Problem description>
Your answer should consist only of the lines below from the one with "14 (264, 2298)" through the one with "18 (67, 2298)", copied exactly.

Records from a data source
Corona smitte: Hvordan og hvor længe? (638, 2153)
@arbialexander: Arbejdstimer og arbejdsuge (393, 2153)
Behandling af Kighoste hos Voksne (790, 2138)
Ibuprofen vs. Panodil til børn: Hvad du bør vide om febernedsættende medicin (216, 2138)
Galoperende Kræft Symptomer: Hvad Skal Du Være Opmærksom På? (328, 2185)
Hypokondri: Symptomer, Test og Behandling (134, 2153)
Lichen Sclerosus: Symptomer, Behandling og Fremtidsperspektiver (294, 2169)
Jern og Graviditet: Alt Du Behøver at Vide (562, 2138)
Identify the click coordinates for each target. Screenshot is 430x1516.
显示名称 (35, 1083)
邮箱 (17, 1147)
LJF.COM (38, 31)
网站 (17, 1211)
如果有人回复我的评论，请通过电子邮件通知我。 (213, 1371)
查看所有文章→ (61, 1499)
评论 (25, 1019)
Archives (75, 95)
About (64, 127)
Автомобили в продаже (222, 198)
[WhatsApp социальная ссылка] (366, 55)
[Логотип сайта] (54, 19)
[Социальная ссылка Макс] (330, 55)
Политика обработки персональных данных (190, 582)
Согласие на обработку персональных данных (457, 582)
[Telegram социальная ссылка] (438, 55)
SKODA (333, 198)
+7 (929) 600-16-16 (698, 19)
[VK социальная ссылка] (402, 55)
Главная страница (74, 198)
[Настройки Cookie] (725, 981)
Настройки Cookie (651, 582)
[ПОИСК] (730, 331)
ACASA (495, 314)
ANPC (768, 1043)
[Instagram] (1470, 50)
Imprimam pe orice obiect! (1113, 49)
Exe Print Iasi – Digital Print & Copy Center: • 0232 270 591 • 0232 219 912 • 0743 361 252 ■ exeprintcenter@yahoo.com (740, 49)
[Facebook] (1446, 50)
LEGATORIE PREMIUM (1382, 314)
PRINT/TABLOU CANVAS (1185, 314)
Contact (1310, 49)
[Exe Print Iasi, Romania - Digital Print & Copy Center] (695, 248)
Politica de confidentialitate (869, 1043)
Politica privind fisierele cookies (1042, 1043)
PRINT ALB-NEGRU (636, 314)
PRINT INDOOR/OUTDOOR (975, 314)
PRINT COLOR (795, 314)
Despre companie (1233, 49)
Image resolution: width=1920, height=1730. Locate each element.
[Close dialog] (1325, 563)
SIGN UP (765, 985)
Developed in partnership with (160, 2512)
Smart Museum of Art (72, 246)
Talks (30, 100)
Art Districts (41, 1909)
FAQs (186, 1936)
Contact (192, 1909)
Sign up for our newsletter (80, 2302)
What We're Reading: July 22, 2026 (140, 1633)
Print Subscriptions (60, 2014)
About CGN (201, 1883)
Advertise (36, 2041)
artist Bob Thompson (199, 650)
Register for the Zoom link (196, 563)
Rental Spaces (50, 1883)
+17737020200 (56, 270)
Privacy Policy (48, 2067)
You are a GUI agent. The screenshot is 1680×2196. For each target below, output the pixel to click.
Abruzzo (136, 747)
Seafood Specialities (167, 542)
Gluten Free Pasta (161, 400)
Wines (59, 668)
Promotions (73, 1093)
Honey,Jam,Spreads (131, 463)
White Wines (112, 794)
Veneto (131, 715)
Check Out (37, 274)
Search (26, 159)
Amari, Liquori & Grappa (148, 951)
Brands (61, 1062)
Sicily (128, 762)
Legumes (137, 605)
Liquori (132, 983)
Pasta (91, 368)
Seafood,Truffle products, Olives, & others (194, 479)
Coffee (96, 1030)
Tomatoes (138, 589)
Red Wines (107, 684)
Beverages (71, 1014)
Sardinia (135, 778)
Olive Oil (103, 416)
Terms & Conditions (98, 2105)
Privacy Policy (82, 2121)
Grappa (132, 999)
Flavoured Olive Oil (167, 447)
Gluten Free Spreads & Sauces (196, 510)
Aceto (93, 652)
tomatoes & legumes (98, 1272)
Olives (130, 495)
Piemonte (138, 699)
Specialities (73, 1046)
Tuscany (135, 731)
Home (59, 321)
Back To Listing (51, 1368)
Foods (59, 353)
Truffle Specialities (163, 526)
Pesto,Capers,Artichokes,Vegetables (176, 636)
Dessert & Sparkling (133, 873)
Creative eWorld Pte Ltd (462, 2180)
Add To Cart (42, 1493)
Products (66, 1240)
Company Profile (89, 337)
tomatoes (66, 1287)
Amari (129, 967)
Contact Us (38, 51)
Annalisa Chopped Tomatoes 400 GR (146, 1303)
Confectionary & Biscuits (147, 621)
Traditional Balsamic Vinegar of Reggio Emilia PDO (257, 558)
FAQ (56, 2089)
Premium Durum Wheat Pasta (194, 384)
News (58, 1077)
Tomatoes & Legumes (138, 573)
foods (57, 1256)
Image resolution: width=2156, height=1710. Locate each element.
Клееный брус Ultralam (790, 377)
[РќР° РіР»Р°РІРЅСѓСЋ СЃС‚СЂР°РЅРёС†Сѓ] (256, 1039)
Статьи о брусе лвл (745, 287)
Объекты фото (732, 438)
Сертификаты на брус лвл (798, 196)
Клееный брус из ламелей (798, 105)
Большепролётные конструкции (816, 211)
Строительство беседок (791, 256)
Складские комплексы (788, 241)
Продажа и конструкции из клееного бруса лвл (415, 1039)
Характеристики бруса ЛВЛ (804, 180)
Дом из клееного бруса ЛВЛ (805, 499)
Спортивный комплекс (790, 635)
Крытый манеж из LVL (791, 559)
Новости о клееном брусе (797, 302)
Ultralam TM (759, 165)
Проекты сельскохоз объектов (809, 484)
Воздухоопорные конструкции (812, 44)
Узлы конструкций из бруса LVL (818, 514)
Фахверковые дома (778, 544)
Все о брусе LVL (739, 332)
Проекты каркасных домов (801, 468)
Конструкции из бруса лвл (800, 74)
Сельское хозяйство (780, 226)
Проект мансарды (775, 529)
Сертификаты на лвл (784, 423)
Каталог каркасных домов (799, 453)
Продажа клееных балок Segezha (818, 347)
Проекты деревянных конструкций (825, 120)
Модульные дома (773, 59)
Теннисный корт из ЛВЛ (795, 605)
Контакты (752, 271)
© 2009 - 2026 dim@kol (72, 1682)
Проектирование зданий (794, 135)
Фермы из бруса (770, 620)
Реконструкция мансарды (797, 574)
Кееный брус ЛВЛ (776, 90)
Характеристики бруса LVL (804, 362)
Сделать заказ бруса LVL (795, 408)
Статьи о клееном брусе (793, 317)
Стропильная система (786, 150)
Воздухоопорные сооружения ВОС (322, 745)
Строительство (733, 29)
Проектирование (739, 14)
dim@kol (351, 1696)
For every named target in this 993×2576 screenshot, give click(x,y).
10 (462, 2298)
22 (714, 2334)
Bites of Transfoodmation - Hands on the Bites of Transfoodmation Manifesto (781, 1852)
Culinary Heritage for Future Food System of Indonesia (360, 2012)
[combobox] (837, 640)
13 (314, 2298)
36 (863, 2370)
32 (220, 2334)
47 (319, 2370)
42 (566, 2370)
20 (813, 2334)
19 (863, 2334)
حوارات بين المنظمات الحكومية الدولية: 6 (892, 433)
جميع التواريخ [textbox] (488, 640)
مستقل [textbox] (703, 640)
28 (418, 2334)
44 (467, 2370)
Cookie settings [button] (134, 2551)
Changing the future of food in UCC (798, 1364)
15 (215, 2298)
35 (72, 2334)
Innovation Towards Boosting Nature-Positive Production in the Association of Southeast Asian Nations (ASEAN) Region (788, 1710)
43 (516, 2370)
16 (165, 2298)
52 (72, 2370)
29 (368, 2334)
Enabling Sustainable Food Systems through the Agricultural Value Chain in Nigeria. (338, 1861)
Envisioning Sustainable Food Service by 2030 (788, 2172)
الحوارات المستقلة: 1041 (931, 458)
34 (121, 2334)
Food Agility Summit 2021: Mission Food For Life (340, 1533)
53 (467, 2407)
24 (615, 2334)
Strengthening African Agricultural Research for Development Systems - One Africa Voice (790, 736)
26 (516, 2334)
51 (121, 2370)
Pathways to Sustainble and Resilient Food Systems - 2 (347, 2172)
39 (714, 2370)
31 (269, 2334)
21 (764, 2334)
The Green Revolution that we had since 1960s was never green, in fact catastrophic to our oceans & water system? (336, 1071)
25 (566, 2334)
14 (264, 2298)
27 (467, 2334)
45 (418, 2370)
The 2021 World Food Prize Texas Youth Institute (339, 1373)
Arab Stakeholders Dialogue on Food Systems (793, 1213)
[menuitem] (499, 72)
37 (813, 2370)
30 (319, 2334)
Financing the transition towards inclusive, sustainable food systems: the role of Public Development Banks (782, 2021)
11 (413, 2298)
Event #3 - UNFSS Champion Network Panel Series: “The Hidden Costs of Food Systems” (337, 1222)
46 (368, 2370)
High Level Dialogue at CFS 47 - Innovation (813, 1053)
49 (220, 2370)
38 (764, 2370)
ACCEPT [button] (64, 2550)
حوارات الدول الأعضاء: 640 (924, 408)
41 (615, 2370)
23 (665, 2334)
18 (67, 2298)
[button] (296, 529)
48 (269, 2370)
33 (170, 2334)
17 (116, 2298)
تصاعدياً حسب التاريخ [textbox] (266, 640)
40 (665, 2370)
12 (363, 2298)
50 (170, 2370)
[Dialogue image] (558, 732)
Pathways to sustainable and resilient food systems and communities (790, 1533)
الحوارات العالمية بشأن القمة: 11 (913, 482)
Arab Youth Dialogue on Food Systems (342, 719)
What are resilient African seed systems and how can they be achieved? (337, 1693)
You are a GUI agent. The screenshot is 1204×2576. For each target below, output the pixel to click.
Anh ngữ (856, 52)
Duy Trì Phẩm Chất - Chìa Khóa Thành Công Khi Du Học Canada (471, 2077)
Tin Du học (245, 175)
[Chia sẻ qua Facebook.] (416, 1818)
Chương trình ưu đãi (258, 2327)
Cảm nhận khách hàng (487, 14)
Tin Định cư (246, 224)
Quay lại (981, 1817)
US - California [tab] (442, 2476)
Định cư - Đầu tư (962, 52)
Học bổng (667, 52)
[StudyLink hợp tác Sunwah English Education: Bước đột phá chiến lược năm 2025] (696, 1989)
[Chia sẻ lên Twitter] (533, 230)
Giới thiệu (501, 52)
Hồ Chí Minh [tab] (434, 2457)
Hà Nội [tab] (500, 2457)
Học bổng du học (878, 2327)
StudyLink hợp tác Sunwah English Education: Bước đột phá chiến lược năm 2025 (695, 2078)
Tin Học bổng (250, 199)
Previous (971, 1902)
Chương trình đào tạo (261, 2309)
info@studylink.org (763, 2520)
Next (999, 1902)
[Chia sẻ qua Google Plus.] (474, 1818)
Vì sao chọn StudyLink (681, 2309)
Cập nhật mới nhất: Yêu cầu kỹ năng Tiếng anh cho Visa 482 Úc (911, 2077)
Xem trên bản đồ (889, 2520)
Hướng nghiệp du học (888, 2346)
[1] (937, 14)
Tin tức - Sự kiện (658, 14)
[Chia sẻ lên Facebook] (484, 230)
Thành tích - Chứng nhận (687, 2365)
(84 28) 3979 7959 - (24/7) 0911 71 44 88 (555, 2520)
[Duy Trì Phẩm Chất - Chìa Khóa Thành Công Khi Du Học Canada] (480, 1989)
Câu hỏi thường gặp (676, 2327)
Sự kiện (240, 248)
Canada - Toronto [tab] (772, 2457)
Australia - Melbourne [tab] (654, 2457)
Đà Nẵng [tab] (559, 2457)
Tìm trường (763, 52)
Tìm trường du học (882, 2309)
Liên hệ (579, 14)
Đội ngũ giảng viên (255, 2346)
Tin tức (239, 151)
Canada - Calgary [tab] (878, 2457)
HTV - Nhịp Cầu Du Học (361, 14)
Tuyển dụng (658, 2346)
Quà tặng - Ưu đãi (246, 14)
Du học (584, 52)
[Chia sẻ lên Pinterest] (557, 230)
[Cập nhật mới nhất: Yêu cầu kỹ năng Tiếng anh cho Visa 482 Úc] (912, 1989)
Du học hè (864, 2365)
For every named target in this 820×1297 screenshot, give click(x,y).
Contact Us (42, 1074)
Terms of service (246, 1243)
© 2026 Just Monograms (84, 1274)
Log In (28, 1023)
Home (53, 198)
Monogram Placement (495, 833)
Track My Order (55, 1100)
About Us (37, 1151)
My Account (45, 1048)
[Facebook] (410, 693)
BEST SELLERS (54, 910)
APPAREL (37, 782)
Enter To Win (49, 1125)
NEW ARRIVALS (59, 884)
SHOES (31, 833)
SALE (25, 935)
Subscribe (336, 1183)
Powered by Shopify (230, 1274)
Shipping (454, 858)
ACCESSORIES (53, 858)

Solved problem>
14 (264, 2298)
27 (467, 2334)
45 (418, 2370)
The 2021 World Food Prize Texas Youth Institute (339, 1373)
Arab Stakeholders Dialogue on Food Systems (793, 1213)
[menuitem] (499, 72)
37 (813, 2370)
30 (319, 2334)
Financing the transition towards inclusive, sustainable food systems: the role of Public Development Banks (782, 2021)
11 (413, 2298)
Event #3 - UNFSS Champion Network Panel Series: “The Hidden Costs of Food Systems” (337, 1222)
46 (368, 2370)
High Level Dialogue at CFS 47 - Innovation (813, 1053)
49 (220, 2370)
38 (764, 2370)
ACCEPT [button] (64, 2550)
حوارات الدول الأعضاء: 640 (924, 408)
41 (615, 2370)
23 (665, 2334)
18 (67, 2298)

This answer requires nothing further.